My father's journey to America was a circuitous one as a Holocaust survivor and although he didn't enter New York via Ellis Island, it was New York Harbor that greeted him, after he made the often-difficult passage to America from Poland to Italy and then through Havana, finally to Miami. My mother's parents left the Bay of Naples during one of the earlier waves of immigration in search of the "new opportunity" in that place called America, in search of a place to call "home."
There will be many more images added in due time, with scanned images of my own family who once upon a time passed through those halls of Ellis Island and New York Harbor.
"Remember, remember always,
that all of us, and you and I especially,
are descended from immigrants and revolutionists."

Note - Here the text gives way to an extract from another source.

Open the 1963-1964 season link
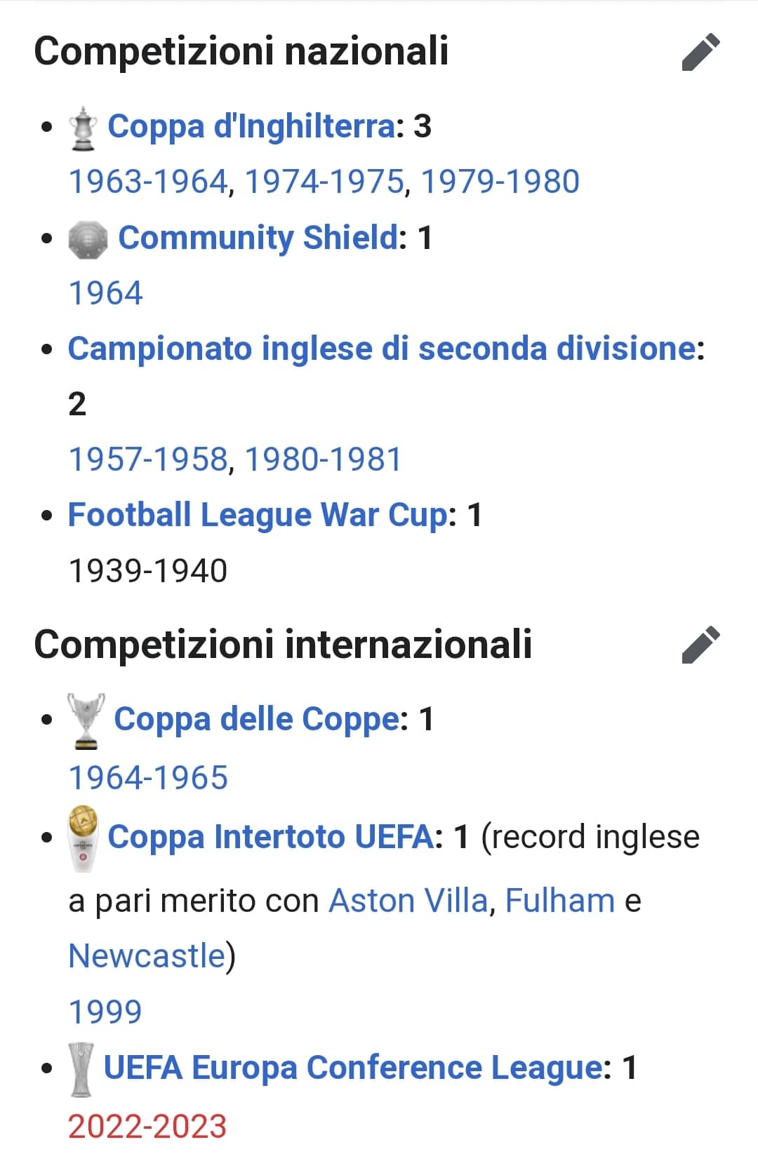Image resolution: width=758 pixels, height=1161 pixels. (146, 182)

~ Franklin D. Roosevelt, before the Daughters of the American Revolution, 1936
"Once I thought to write a history
of the immigrants in America.
Then I discovered that
the immigrants were America."
~ Oscar Handlin, Professor Emeritus of American History, Harvard University
"For I was a stranger and you welcomed me."
~ Matthew 25:35
"First they came for the socialists,
and I did not speak out because I was not a socialist.
Then they came for the trade unionists,
and I did not speak out because I was not a trade unionist.
Then they came for the Jews,
and I did not speak out because I was not a Jew.
Then they came for me,
and there was no one left to speak for me."
~ Pastor Martin Niemoller, Nazi Germany, circa 1945.
"Here is not merely a nation, but a teeming nation of nations."
~ Walt Whitman
"The United States should be
'an asylum for the persecuted lovers of
civil and religious liberty.' "
~ Thomas Paine
“I handed my passport to the immigration officer, and he looked at it and looked at me and said, "What are you?"”
~ Grace Murray Hopper
"The making of an American begins at the point where he himself rejects all other ties, any other history, and himself adopts the vesture of his adopted land."
~ James Baldwin (1924-1987) African-American writer
"What, then, is this new man, the American?
They are a mixture of English, Scotch, Irish, French, Dutch, Germans, and Swedes. From this promiscuous breed, that race, now called Americans, have arisen."
~ J. Hector St. Josh de Crevecoeur
"Where do I go? Follow the river
Where do I go? Follow the gulls
Where is the something, where is the someone
That tells me why I live and die..."
~ James Rado, "Hair"
“The whole value of solitude depends upon one's self;
it may be a sanctuary or a prison,
a haven of repose or a place of punishment,
a heaven or a hell, as we ourselves make it.”
~ John Lubbock
"We all live with the objective of being happy, our lives are all different and yet the same."
~ Anne Frank
"A person gets used to being alone,
but break it just for a day and you have to get used to it again, all over from the beginning."
~ Richard Bach
“I believe all Americans who believe in freedom,
tolerance and human rights have a responsibility
to oppose bigotry and prejudice based on sexual orientation.”
~ Coretta Scott King
“Home is the place where, when you have to go there, they have to take you in.”
~ Robert Frost
"In the truest sense, freedom cannot be bestowed; it must be achieved."
~ Franklin D. Roosevelt
"The sound of tireless voices is the price we pay
for the right to hear the music of our own opinions."